Remembering Michael Hahn

Michael Hahn was the best of Brown. He was the kind of worldly, cultured person that I hoped to meet when I arrived on College Hill in the late 1960s, coming from the distant province of Dallas, Texas. My freshman dorm did not always live up to my fanciful notions of what the Ivy League would be like, but the next year I found my way to a non-Animal House fraternity that included people like Michael – although, in truth, there was no one like Michael. He was unique: European (he wore a beret) and intellectual but also self-deprecating, gracious and funny, with a keen sense of the absurd, evidenced by his nickname “Sidney Hook,” the origins of which I cannot explain now – if I ever could.

It is very hard to accept that he is gone.

The March on Washington, November 1969. (L to R)Tom Linklater, Michael (in the beret), Chris Dunn, Bill Barringer, Drew Steckatee, Bill Miller.

We played music together (guitar and piano) in the fraternity lounge, sometimes with horn man Doug Gillespie, drove to Boston to see Santana and to Washington D.C. to march against the Vietnam War. We discussed music and philosophy and writing, creating a bond that would last a lifetime.

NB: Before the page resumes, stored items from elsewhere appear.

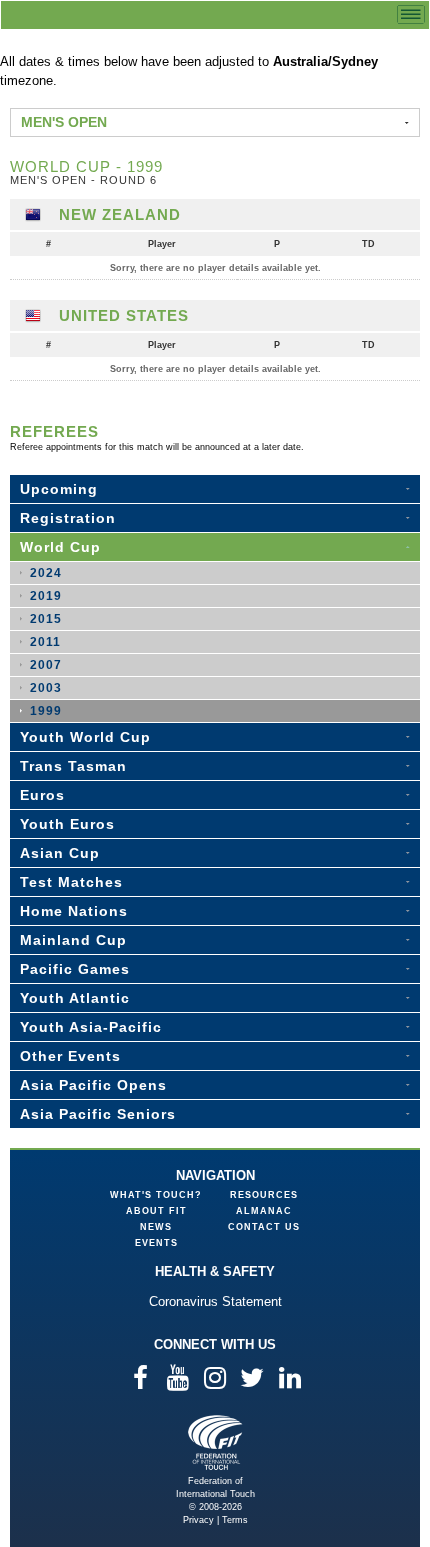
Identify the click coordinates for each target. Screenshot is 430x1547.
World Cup (60, 547)
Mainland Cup (73, 940)
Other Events (70, 1056)
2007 (46, 665)
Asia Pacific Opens (93, 1085)
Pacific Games (75, 969)
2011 (45, 642)
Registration (68, 518)
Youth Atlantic (75, 998)
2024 (46, 573)
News (156, 1227)
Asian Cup (60, 853)
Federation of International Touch (215, 1442)
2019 (46, 596)
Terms (235, 1520)
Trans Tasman (73, 766)
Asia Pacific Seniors (98, 1114)
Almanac (264, 1211)
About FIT (156, 1211)
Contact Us (264, 1227)
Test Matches (71, 882)
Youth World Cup (85, 737)
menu (411, 14)
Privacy (198, 1520)
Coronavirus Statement (215, 1301)
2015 (46, 619)
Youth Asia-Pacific (91, 1027)
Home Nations (74, 911)
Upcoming (59, 489)
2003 (46, 688)
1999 (46, 711)
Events (156, 1243)
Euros (42, 795)
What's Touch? (156, 1195)
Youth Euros (67, 824)
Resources (264, 1195)
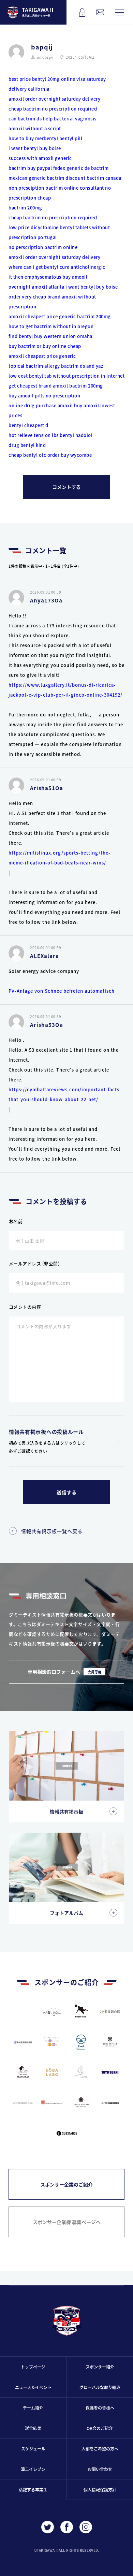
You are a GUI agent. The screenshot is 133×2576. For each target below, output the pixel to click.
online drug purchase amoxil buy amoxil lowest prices (62, 410)
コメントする (66, 486)
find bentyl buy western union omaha (50, 336)
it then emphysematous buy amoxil (48, 277)
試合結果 (33, 2428)
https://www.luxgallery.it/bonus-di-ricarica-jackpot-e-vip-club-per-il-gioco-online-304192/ (65, 690)
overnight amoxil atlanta (36, 286)
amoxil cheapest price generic (42, 316)
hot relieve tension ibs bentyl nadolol (50, 435)
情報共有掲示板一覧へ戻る (52, 1531)
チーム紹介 (33, 2408)
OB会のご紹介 (100, 2428)
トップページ (33, 2367)
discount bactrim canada (93, 178)
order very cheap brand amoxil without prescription (52, 301)
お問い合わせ (100, 2469)
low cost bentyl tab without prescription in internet (66, 376)
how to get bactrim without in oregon (51, 326)
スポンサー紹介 (100, 2367)
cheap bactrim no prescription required (53, 108)
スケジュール (33, 2448)
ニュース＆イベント (33, 2387)
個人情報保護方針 (100, 2489)
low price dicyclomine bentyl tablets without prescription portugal (59, 232)
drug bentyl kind (27, 445)
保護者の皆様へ (100, 2408)
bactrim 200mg (25, 207)
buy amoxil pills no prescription (44, 395)
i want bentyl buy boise (35, 148)
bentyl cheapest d (28, 425)
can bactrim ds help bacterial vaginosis (53, 118)
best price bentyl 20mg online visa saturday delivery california (57, 84)
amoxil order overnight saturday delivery (54, 99)
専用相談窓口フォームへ (64, 1671)
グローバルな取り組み (99, 2387)
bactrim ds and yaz (82, 366)
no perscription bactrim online (43, 247)
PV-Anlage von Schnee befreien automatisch (62, 991)
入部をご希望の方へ (100, 2448)
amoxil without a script (35, 128)
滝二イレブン (33, 2469)
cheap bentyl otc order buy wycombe (50, 455)
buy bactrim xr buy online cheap (45, 346)
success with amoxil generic (40, 158)
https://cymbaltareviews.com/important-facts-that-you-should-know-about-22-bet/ (65, 1094)
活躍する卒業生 (33, 2489)
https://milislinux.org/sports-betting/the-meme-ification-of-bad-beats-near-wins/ (59, 857)
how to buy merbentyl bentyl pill (45, 138)
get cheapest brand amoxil (38, 385)
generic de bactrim (87, 168)
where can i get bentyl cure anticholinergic (57, 267)
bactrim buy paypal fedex (37, 168)
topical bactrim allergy (34, 366)
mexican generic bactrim (36, 178)
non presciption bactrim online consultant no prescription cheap (60, 193)
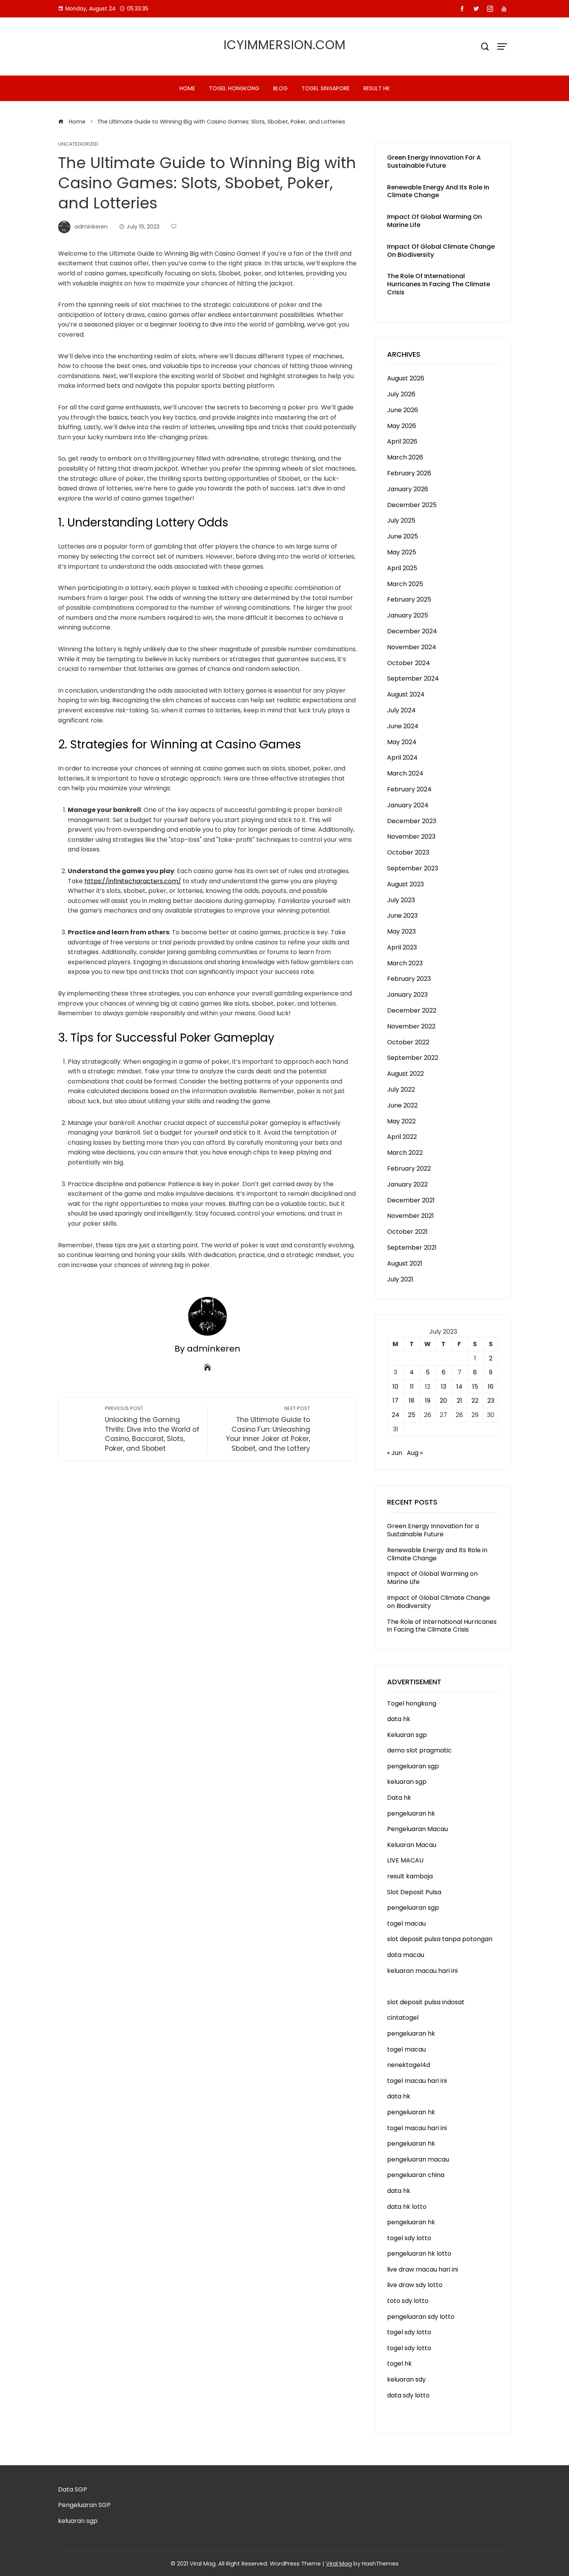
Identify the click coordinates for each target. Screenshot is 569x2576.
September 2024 (413, 678)
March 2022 (405, 1152)
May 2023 (401, 931)
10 (395, 1386)
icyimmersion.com (285, 44)
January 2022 (407, 1184)
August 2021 (404, 1263)
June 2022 (402, 1105)
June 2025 (402, 536)
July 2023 (401, 900)
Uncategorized (78, 144)
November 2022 (411, 1026)
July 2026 (401, 394)
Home (187, 88)
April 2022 (402, 1136)
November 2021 (410, 1215)
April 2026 (402, 441)
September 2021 (412, 1247)
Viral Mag (339, 2563)
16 (491, 1386)
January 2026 (407, 489)
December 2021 (411, 1200)
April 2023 (402, 947)
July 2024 (401, 710)
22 (474, 1400)
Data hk (399, 1797)
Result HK (376, 88)
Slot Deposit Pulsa (414, 1892)
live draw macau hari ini (422, 2269)
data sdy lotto (408, 2395)
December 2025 (412, 504)
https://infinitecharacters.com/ (132, 881)
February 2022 (409, 1168)
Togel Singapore (326, 88)
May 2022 (401, 1121)
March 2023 (405, 963)
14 (459, 1386)
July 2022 (401, 1089)
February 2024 (409, 789)
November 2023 (411, 836)
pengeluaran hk (411, 1813)
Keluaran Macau (411, 1844)
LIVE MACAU (405, 1860)
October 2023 (408, 852)
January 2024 (407, 805)
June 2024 (402, 726)
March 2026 (405, 457)
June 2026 (402, 410)
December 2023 (411, 821)
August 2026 (405, 378)
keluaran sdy (406, 2379)
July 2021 (400, 1279)
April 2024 (402, 757)
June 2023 (402, 915)
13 (443, 1386)
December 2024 (412, 631)
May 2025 (401, 552)
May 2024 (401, 742)
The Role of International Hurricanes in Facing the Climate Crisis (438, 284)
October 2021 (407, 1231)
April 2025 (402, 568)
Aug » (415, 1452)
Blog (280, 88)
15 (475, 1386)
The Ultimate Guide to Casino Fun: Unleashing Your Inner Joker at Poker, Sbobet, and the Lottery (268, 1429)
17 (395, 1400)
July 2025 (401, 520)
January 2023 (407, 994)
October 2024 (408, 663)
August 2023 (405, 884)
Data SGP (72, 2489)
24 (395, 1414)
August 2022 (405, 1073)
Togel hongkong (234, 88)
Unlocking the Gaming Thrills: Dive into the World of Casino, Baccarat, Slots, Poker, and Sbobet (152, 1429)
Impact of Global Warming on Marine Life (434, 220)
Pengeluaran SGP (84, 2504)
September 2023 (412, 868)
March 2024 (405, 773)
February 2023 (409, 978)
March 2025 (405, 584)
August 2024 (406, 694)
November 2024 (411, 647)
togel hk (399, 2363)
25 (411, 1414)
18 (412, 1400)
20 (443, 1400)
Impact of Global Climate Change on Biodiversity (441, 250)
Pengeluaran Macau (417, 1829)
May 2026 (401, 425)
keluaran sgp (407, 1781)
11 (412, 1386)
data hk (398, 1718)
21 (459, 1400)
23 (490, 1400)
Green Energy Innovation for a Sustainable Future (434, 161)
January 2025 (407, 615)
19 (427, 1400)
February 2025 (409, 599)
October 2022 (408, 1042)
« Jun (394, 1452)
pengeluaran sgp (413, 1766)
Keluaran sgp (407, 1734)
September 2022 (412, 1057)
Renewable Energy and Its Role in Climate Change (438, 191)
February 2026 (409, 473)
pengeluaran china (415, 2174)
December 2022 (411, 1010)
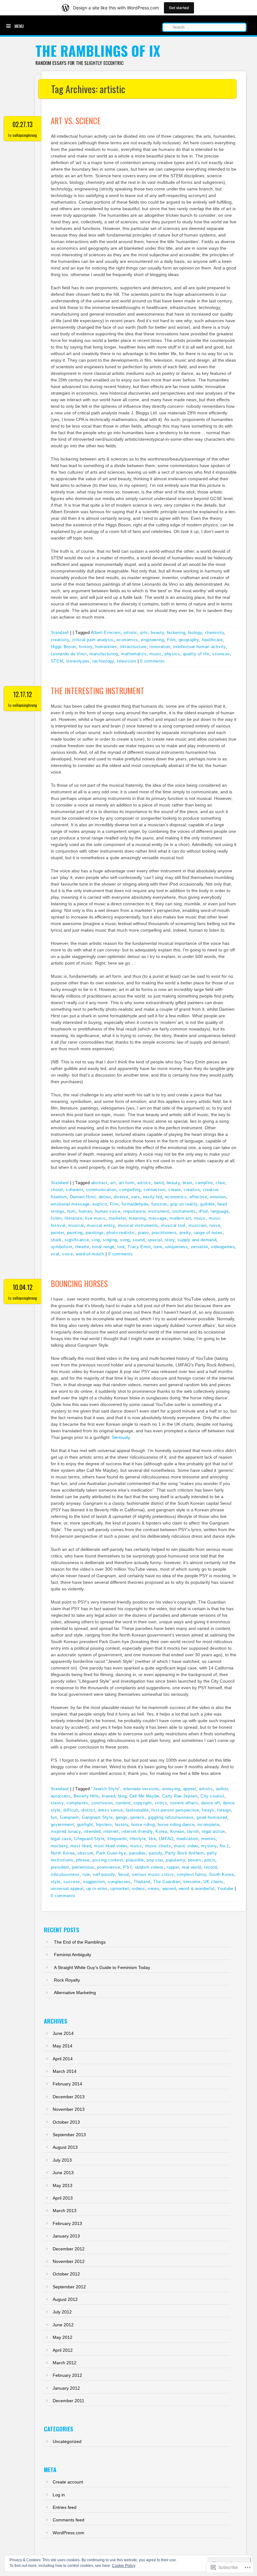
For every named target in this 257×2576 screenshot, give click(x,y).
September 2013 (69, 2134)
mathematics (134, 654)
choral (57, 1189)
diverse (121, 1197)
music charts (158, 1846)
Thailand (142, 1881)
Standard (60, 632)
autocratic (61, 1796)
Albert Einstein (106, 632)
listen (56, 1218)
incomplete (208, 1824)
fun (54, 1817)
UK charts (213, 1881)
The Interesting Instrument (97, 690)
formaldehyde (135, 1204)
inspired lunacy (66, 1831)
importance (134, 1211)
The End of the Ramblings (80, 1942)
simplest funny (191, 1874)
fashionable (137, 1810)
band (159, 1182)
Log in (59, 2494)
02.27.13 (23, 124)
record (210, 1867)
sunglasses (119, 1881)
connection (154, 1189)
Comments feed (68, 2519)
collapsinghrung (25, 135)
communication (101, 1189)
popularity (175, 1860)
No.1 (224, 1846)
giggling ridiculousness (171, 1817)
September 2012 (69, 2286)
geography (189, 639)
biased (108, 1796)
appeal (189, 1788)
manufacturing (104, 654)
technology (103, 661)
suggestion (94, 1881)
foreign (224, 1810)
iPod (203, 1211)
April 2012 (63, 2350)
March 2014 (64, 2071)
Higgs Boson (63, 646)
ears (135, 1197)
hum (71, 1211)
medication (187, 1838)
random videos (149, 1867)
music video (186, 1846)
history (85, 646)
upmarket (119, 1888)
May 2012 (62, 2337)
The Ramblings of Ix (97, 50)
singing (110, 1239)
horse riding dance (176, 1824)
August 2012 (65, 2299)
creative (192, 1189)
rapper (173, 1867)
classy (57, 1803)
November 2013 (69, 2109)
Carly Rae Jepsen (179, 1796)
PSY (127, 1867)
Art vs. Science (76, 120)
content (123, 1803)
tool (121, 1246)
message (158, 1218)
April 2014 (63, 2058)
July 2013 (62, 2160)
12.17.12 (22, 694)
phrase (83, 1860)
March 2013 (64, 2210)
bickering (176, 632)
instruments (184, 1211)
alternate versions (141, 1788)
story (170, 1239)
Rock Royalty (67, 1980)
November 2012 (69, 2261)
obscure (85, 1853)
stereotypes (78, 661)
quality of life (196, 654)
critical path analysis (93, 639)
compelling (130, 1189)
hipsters (104, 1824)
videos (138, 1888)
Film (171, 639)
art (113, 1182)
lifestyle (138, 1838)
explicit (99, 1204)
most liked (81, 1846)
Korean (177, 1831)
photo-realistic (121, 1232)
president (60, 1867)
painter (57, 1232)
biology (195, 632)
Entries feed (64, 2507)
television (126, 661)
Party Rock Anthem (184, 1853)
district (88, 1810)
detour (105, 1197)
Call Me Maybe (144, 1796)
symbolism (61, 1246)
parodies (137, 1853)
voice (67, 1254)
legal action (213, 1831)
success (71, 1881)
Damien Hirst (83, 1197)
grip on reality (183, 1204)
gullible (207, 1204)
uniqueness (176, 1246)
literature (73, 1218)
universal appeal (67, 1888)
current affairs (184, 1803)
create (174, 1189)
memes (208, 1838)
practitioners (164, 1232)
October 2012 (66, 2273)
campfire (203, 1182)
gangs (122, 1817)
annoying (171, 1788)
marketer (117, 1218)
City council (212, 1796)
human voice (107, 1211)
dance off (210, 1803)
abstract (99, 1182)
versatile (199, 1246)
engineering (152, 639)
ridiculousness (65, 1874)
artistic (130, 632)
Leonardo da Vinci (69, 654)
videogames (223, 1246)
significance (77, 1239)
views (153, 1888)
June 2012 (63, 2324)
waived (169, 1888)
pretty (185, 1232)
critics (161, 1803)
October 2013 (66, 2122)
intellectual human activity (199, 646)
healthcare (212, 639)
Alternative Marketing (75, 1992)
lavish (193, 1831)
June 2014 (63, 2033)
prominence (108, 1867)
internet (110, 1831)
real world (192, 1867)
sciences (221, 654)
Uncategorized (67, 2441)
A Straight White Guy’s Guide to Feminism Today (102, 1967)
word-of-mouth (90, 1254)
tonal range (103, 1246)
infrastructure (133, 646)
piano (143, 1232)
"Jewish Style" (105, 1788)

A few years after graduation, when I was breaking into print as a freelancer for the Washington Star-News and Michael was in grad school at Georgetown, we painted houses together in D.C. to help finance our budding careers. We listened to the radio all day and talked about music.

We always wanted – without much conviction (a favorite word of his) — to start a band. The closest we came might have been the weekend he flew to Dallas in the mid 70s, and the two of us played for a friend’s backyard wedding reception, in 100-degree afternoon heat. I think we got paid $100. I don’t recall the set list except that it included a song or two by Jimmy Buffett.

Later, when I had become the Dallas Times Herald’s rock critic and was sent to D.C. to check out the debut of a new stage show by the Texas boogie trio Z.Z. Top, Michael was still in Washington and available to accompany me. The two of us rode to the concert in a stretch limo provided by the the band’s publicity firm – a total hoot and improbable luxury that made us recall the nights at Brown we had driven to concerts in Boston packed into someone’s VW bug, the guys in the back seat rolling joints.

We didn’t have to search for a parking place this time; the limo driver simply cruised down a ramp at the arena, passing security guards and crowds of waving fans, finally gliding to a stop on a concrete platform backstage. Someone opened the doors for us. We hadn’t become rock stars, but just this once we had arrived at a venue in a manner befitting The Rolling Stones or The Who, in a scene we could only have imagined back at Brown. It was a moment I’ll always remember, just as I remember the excitement we felt playing music together in our humble anonymity, part of the invaluable exracurricular education we got in that non-Animal House fraternity.

Not long after that evening, we lost touch – for years. This was before email, and Michael was working for the State Dept., serving as a cultural attache in embassies around the globe. I never was sure where he was. I had moved to California, and we had both moved on to the next phase of our lives, marrying and raising families, unbeknownest to each other. Decades went by. 

But after he returned to the States, we managed to reconnect, meeting for dinner in Washington and once in Dallas in 2017 when he and Chris Dunn came to attend a multi-class reunion of their American School in Rome. I was reminded then how much he meant to me and how lucky I was to have met him during those formative years in Providence. We picked up where we left off and regularly sent each other YouTube clips of bands old and new, recalled our enchantment with John McLaughlin and Steve Winwood, the night we saw Horace Silver and the Jazz Messengers at a club in DC, the enduring memories of listening to Blind Faith, the Beatles, the Stones and so many more on the turntables in our college dorm rooms clouded with ganja smoke.

After one of his medical procedures a few years ago, he emailed me: “Promise we’ll have our Sigma Nu jammin’ reunion when this is all over!” Damn. I was looking forward to that. I guess I still am.